* **INPUT DATA**:
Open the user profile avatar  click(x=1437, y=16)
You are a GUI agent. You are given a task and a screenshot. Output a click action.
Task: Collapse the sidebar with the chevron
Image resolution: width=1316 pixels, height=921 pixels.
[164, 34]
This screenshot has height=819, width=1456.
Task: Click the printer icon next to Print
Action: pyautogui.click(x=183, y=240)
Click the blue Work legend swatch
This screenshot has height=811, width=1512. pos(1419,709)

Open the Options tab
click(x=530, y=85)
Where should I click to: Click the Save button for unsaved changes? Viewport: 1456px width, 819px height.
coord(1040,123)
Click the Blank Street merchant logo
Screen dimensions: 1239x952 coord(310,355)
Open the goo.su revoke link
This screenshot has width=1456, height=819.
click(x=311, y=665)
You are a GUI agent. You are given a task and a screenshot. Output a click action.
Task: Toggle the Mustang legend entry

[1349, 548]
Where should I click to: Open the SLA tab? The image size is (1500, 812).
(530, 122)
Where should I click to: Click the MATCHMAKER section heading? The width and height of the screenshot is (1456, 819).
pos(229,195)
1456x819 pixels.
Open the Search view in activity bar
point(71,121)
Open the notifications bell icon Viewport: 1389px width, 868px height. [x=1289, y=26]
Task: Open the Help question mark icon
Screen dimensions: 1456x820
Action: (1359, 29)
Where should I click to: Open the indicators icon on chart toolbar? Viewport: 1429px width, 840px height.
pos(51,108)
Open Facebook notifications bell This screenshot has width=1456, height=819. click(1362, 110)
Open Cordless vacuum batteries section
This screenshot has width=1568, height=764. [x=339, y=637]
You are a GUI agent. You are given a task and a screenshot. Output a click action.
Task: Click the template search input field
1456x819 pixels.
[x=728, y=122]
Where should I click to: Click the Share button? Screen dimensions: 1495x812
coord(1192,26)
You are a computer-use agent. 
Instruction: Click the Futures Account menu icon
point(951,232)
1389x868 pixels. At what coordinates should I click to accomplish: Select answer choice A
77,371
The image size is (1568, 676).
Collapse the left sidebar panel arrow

* **REQUIRED WORK**:
Copy out every record exactly.

* **SOLUTION TO THIS TASK**:
Open the user profile avatar  click(x=1437, y=16)
You are a GUI agent. You are given a task and a screenshot. Output a click action.
Task: Collapse the sidebar with the chevron
Image resolution: width=1316 pixels, height=921 pixels.
[164, 34]
This screenshot has height=819, width=1456.
Task: Click the printer icon next to Print
Action: pyautogui.click(x=183, y=240)
Click the blue Work legend swatch
This screenshot has height=811, width=1512. pos(1419,709)

Open the Options tab
click(x=530, y=85)
Where should I click to: Click the Save button for unsaved changes? Viewport: 1456px width, 819px height.
coord(1040,123)
Click the Blank Street merchant logo
Screen dimensions: 1239x952 coord(310,355)
Open the goo.su revoke link
This screenshot has width=1456, height=819.
click(x=311, y=665)
You are a GUI agent. You are given a task and a screenshot. Output a click action.
Task: Toggle the Mustang legend entry

[1349, 548]
Where should I click to: Open the SLA tab? The image size is (1500, 812).
(530, 122)
Where should I click to: Click the MATCHMAKER section heading? The width and height of the screenshot is (1456, 819).
pos(229,195)
1456x819 pixels.
Open the Search view in activity bar
point(71,121)
Open the notifications bell icon Viewport: 1389px width, 868px height. [x=1289, y=26]
Task: Open the Help question mark icon
Screen dimensions: 1456x820
Action: (1359, 29)
Where should I click to: Open the indicators icon on chart toolbar? Viewport: 1429px width, 840px height.
pos(51,108)
Open Facebook notifications bell This screenshot has width=1456, height=819. click(1362, 110)
Open Cordless vacuum batteries section
This screenshot has width=1568, height=764. [x=339, y=637]
You are a GUI agent. You are given a task and a screenshot. Output a click action.
Task: Click the template search input field
1456x819 pixels.
[x=728, y=122]
Where should I click to: Click the Share button? Screen dimensions: 1495x812
coord(1192,26)
You are a computer-use agent. 
Instruction: Click the Futures Account menu icon
point(951,232)
1389x868 pixels. At what coordinates should I click to accomplish: Select answer choice A
77,371
The image size is (1568, 676).
Collapse the left sidebar panel arrow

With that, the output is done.